Dynamic currency conversion programs are becoming increasingly widespread. Merchants who participate in them are supposed to ask whether you want to be charged in dollars or the local currency, but they don't always do so. And even if they do offer you a choice, they may well avoid mentioning the additional surcharges. The good news is that you do have a choice. And if this practice really gets your goat, you can avoid it entirely thanks to American Express; with its cards, DCC simply isn't an option.
Should you use a credit card or a debit card when traveling? Both have benefits. A credit card allows you to delay payment and gives you certain rights as a consumer. A debit card, also known as a check card, deducts funds directly from your checking account and helps you stay within your budget. When you want to rent a car, though, you may still need an old-fashioned credit card.
Both types of plastic get you cash advances at ATMs worldwide if your card is properly programmed with your personal identification number (PIN). Both offer excellent, wholesale exchange rates. And both protect you against unauthorized use if the card is lost or stolen. Your liability is limited to $50, as long as you report the card missing. But shop owners often give you a lower price if you pay with cash rather than credit, because they want to avoid the credit-card bank fees. Note that the Discover card is not widely accepted in Greece.
Reporting Lost Cards
American Express. 800/528–4800; 715/343–7977; www.americanexpress.com.
Diners Club. 800/234–6377; 303/799–1504; www.dinersclub.com.
Discover. 800/347–2683; 801/902–3100; www.discovercard.com.
MasterCard. 800/627–8372; 636/722–7111; 800–11/887–0303; www.mastercard.com.
Visa. 800/847–2911; 1–303/967–1096; 800–11/638–0304; www.visa.com.
Currency and Exchange
Greece uses the euro. Under the euro system, there are eight coins: 1 and 2 euros, plus 1, 2, 5, 10, 20, and 50 euro cents. Euros are pronounced "evros" in Greek; cents are known as "lepta." All coins have the euro value on one side; the other side has each country's unique national symbol. Greece's images range from triremes to a depiction of the mythological Europa being abducted by Zeus transformed as a bull. Bills (banknotes) come in seven denominations: 5, 10, 20, 50, 100, 200, and 500 euros. Bills are the same for all EU countries.
Off Syntagma Square in Athens, the National Bank of Greece, Alpha Bank, and Pireos Bank have automated machines that change your foreign currency into euros.

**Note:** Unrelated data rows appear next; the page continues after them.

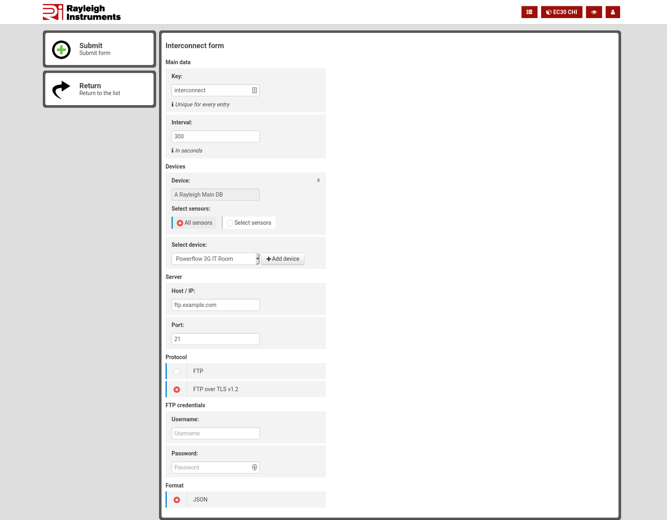Click the green plus Submit icon
The height and width of the screenshot is (520, 667).
tap(61, 50)

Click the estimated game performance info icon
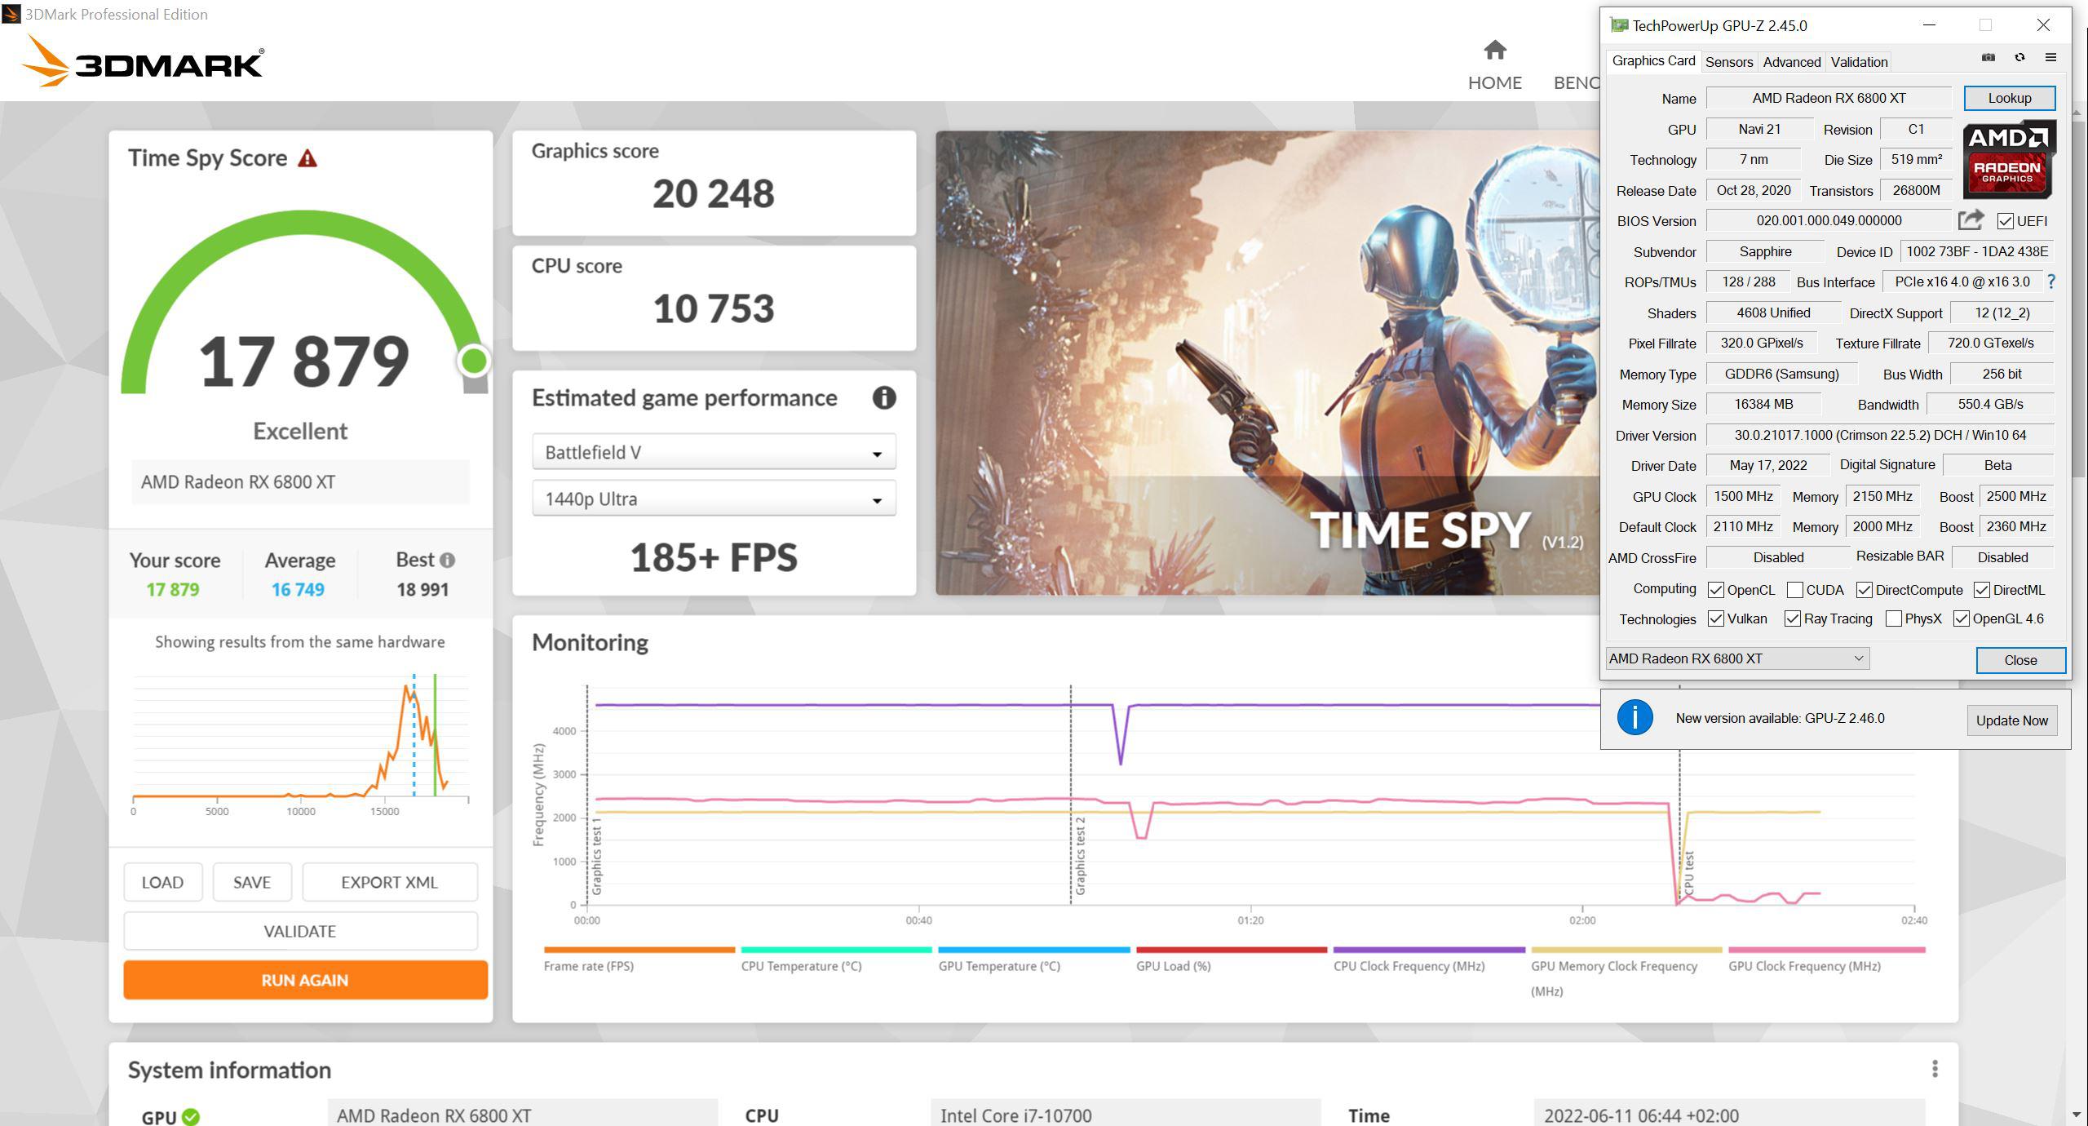[x=884, y=398]
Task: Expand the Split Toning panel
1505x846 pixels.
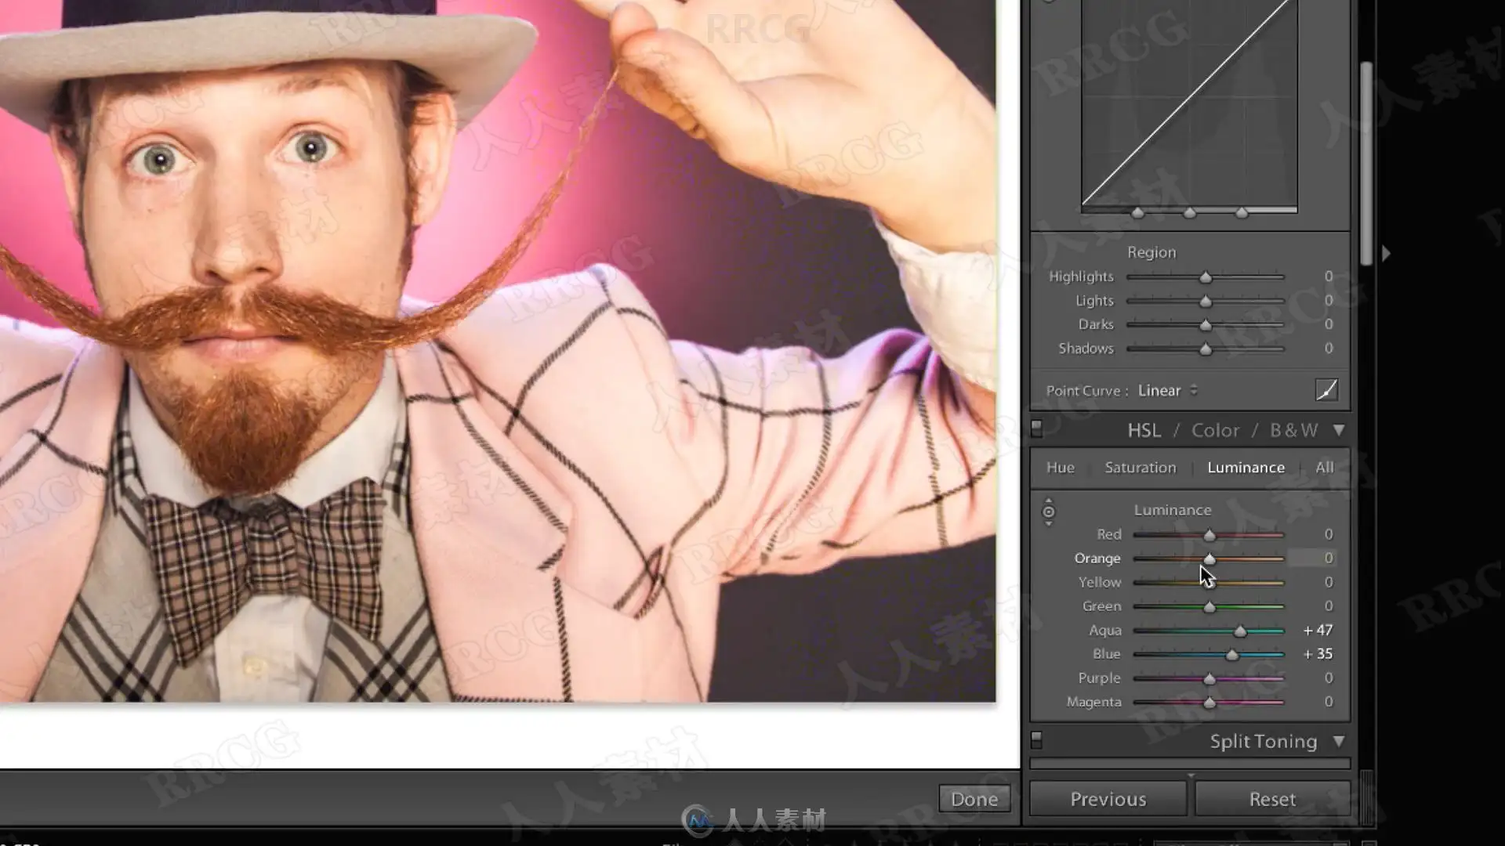Action: pos(1339,741)
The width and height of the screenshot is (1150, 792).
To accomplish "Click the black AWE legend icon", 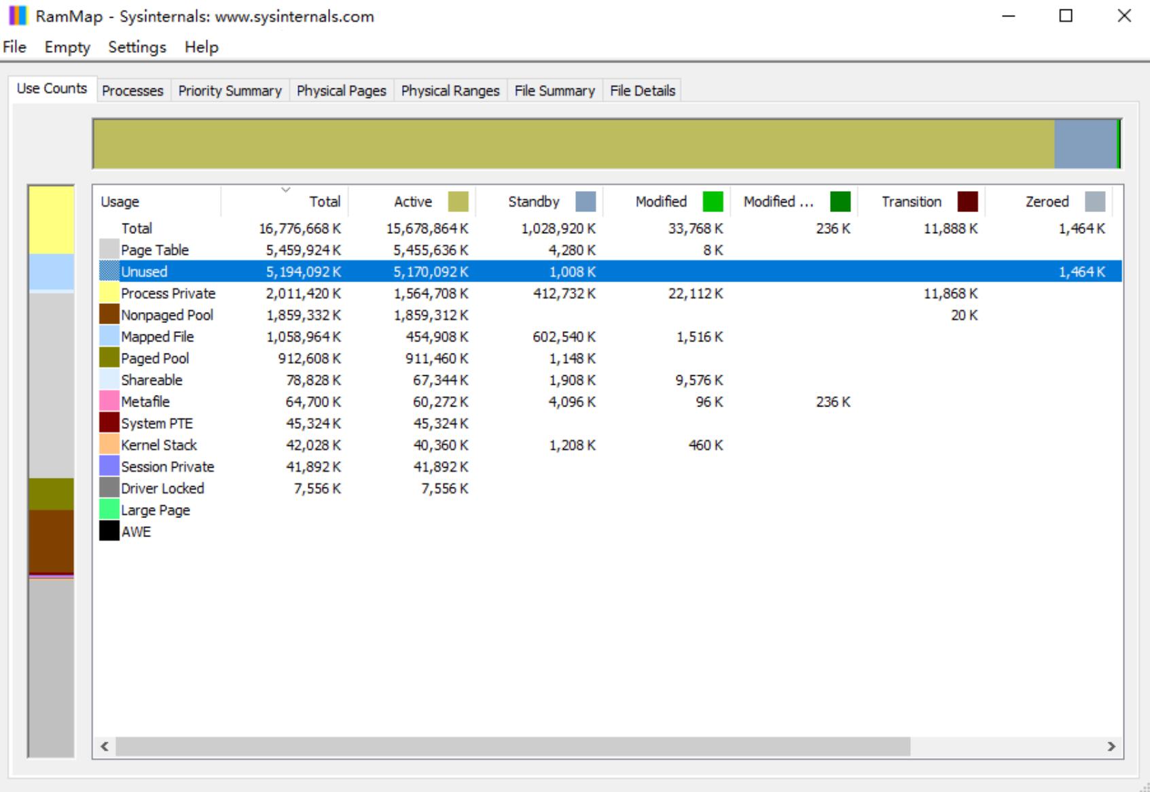I will tap(109, 532).
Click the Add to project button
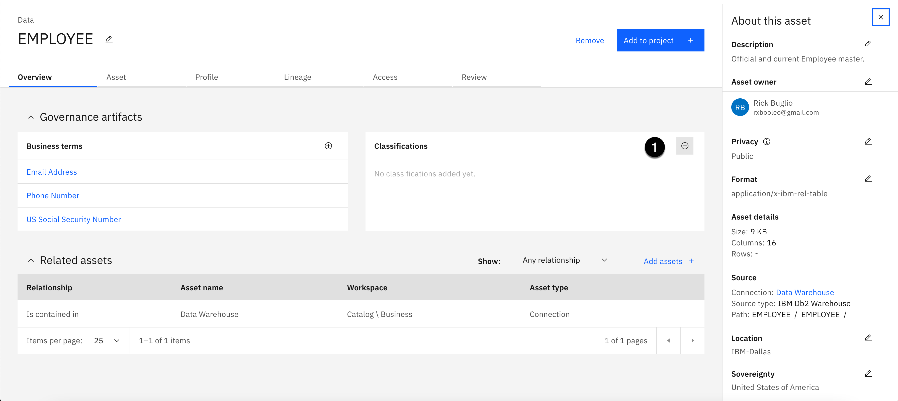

When you shop, remember that it's always easier to bargain on prices when paying in cash instead of by credit card.
If you do use an exchange service, good options are American Express and Eurochange. Watch daily fluctuations and shop around. Daily exchange rates are prominently displayed in banks and listed in the International New York Times. In Athens, around Syntagma Square is the best place to look. In some tourist resorts you might be able to change money at the post office, where commissions may be lower than at banks. To avoid lines at airport exchange booths, get a bit of local currency before you leave home.
Even if a currency-exchange booth has a sign promising no commission, rest assured that there's some kind of substantial, hidden fee. (Oh . . . that's right. The sign didn't say no fee.) And as for rates, you're almost always better off getting foreign currency at an ATM or exchanging money at a bank.
Eurochange. Karageorgi Servias 2, Syntagma, Athens, Attica, 10562. 210/331–2462; www.eurochange.gr. 9-9 daily.
Kapa Change. Filellinon 1, Syntagma, Athens, Attica, 10557. 210/331–3830; www.kapachange.gr. Mon.–Sat. 8:30–8:30, Sun. 8:30–5.
Bank of Greece. Greece's Central Bank offers foreign exchange at competitive rates. 21 Panepistimiou (El. Venizelou) ave., Syntagma, Athens, Attica, 10250. 210/320–1111. Mon.–Thurs. 8–2:30, Fri. 8–2.
National Bank of Greece. This offers extended foreign exchange. Karageorgi Servias 2, Syntagma, Athens, Attica, 10562. 210/334–8015. Mon.–Thurs. 8–2:30, Fri. 8–2.